We live in interesting times, which book/author keeps you sane/grounded?
Interesting? Nightmarish. Apocalyptic. This might sound strange, at least counter-intuitive, yet what I increasingly feel grounds me at this fraught moment are my classes and students. Despite the total mess far and near — the world, America, New York, schools and universities — over the past year I’ve experienced astonishing classes: a poetry workshop and a multi-genre literature seminar in the fall; and right now a nonfiction workshop, along with thesis students and a Zoom honors class in the undergraduate Writing & Democracy Program. So many gifted writers, so many essential, far-reaching, and powerful projects. In the fall seminar for the last assignment we read Defoe’s Journal of the Plague Year, one of the original “hybrid” books, and everyone did a final lockdown work. Each writer rose to this challenge in singular and extraordinary ways, whether folios of poems, essays, fiction, music, or films! Individually bold, resourceful, often devastating, and collectively stunning. For all of our public and personal predicaments, this is a particularly thrilling moment for poetry and nonfiction. Through much of my writing life, experimental writing, confessional writing, and socially engaged writing each tended to dwell in discrete, often hostile camps. Now the most exciting books focus all of those approaches to writing at once, so that the most formally innovative new work is also the most politically urgent new work, as well as the most intensively personal new work.

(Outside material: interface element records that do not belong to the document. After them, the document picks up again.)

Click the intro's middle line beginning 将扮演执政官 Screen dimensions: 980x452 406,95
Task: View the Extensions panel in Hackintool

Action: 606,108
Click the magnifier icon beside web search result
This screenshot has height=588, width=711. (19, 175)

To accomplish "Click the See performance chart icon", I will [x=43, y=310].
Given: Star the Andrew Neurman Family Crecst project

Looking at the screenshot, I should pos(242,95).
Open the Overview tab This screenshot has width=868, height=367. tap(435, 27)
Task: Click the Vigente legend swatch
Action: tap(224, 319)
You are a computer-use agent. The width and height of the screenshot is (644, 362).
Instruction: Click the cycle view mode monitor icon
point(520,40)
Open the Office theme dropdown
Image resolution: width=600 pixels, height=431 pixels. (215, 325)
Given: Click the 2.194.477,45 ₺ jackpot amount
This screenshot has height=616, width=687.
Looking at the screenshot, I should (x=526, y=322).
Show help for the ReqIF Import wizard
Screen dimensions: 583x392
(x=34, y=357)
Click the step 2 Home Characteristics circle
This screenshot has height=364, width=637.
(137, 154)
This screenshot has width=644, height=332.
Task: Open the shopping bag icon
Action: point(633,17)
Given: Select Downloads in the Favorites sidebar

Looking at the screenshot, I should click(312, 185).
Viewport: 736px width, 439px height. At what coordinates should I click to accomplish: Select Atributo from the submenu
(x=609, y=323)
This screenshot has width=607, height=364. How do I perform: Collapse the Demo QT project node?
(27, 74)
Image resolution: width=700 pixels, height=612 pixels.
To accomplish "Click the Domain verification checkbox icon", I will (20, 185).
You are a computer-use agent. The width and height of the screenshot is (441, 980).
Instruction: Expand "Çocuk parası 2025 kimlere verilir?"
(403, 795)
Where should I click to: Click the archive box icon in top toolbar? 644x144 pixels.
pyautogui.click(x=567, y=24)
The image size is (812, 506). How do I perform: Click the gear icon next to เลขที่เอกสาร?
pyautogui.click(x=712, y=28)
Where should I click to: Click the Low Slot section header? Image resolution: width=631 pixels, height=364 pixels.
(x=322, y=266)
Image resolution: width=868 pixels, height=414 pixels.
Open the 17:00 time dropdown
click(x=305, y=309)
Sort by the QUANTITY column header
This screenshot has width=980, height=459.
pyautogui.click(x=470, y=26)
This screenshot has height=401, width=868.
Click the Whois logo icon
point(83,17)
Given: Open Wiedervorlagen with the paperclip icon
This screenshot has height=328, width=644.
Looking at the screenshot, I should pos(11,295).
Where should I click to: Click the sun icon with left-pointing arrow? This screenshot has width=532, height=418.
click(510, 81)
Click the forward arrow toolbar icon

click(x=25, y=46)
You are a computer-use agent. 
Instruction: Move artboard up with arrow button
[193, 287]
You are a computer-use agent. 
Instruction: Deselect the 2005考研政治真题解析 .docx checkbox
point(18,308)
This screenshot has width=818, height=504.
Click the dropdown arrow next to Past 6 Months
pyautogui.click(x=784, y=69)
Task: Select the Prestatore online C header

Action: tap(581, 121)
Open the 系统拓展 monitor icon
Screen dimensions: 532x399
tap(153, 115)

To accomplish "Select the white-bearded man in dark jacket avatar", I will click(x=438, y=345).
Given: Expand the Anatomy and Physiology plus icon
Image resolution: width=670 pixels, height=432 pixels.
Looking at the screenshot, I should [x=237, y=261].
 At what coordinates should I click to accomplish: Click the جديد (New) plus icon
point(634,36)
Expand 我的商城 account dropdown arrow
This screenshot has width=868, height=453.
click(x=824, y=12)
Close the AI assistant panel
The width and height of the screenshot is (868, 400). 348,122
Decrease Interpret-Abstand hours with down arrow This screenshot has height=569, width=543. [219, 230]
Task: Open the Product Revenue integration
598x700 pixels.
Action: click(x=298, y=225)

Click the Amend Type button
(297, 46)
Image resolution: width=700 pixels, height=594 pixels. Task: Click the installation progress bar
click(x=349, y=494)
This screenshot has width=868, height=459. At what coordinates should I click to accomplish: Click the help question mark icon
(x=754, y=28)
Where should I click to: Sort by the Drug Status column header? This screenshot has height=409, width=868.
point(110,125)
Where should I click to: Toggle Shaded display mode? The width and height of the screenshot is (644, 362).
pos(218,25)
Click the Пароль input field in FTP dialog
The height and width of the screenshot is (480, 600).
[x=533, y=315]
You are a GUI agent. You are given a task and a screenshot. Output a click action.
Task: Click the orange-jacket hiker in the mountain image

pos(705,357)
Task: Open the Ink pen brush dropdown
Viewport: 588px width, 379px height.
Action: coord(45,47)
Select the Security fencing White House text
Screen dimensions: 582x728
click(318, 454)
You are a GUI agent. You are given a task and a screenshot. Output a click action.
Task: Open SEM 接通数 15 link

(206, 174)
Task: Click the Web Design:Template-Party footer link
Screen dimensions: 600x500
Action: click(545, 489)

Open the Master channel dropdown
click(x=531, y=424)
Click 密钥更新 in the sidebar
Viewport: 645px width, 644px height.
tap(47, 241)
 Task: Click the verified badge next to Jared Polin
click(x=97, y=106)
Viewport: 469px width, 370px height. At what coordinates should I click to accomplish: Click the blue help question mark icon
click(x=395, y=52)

What is your new skill learned during the shutdowns of the Pandemic
I don’t know. I’d like to say masked facial recognition, except a week ago I started to introduce myself to an old friend, little realizing who they were. So probably not even that. Empathy is an important skill for the Pandemic, and after, if and when there is an after — also kindness.
What is your dream writing space?
When I was an undergrad at Boston College, I edited the campus literary magazine. A lot of work, and a lot of fun, but maybe the only perk was that the editor for reasons still unknown to me received a one-year reading membership at the Boston Atheneum, a private library on Beacon Hill. So every Saturday I wrote in a high alcove there overlooking the Fifth Floor Reading Room. Back then the place was rundown, seedy even, and with only the rare weekend reader other than me, although that didn’t stop various staff from asking for my affiliation card — sometimes two or three times a visit — to determine whether this obviously working class kid was supposed to be there. Now the Boston Atheneum looks all renovated, pristine and sorta white elephant, and apparently charges $40 a day for the reading experience I somehow received for free. But in some dream world I’m still twenty and writing in that Fifth Floor alcove.

Robert Polito is the founding director of the New School Graduate Writing Program and of the Riggio Honors Program: Writing & Democracy, and he served as President of the Poetry Foundation (2013-2015). His books include Savage Art, a biography of Jim Thompson, which received the National Book Critics Circle Award, and the poetry collections Hollywood & God and Doubles. He edited Farber on Film: The Complete Film Writings of Manny Farber, for the Library of America, and in collaboration with filmmaker Michael Almereyda and novelist Jonathan Lethem edited Manny Farber: Paintings and Writings. His writing is anthologized in Best American Essays, Best American Poetry, and Best American Film Writing. Current projects include a book about Bob Dylan, and a book of poems focused on director and actress Barbara Loden, poet John Wieners, and artist Mike Kelley.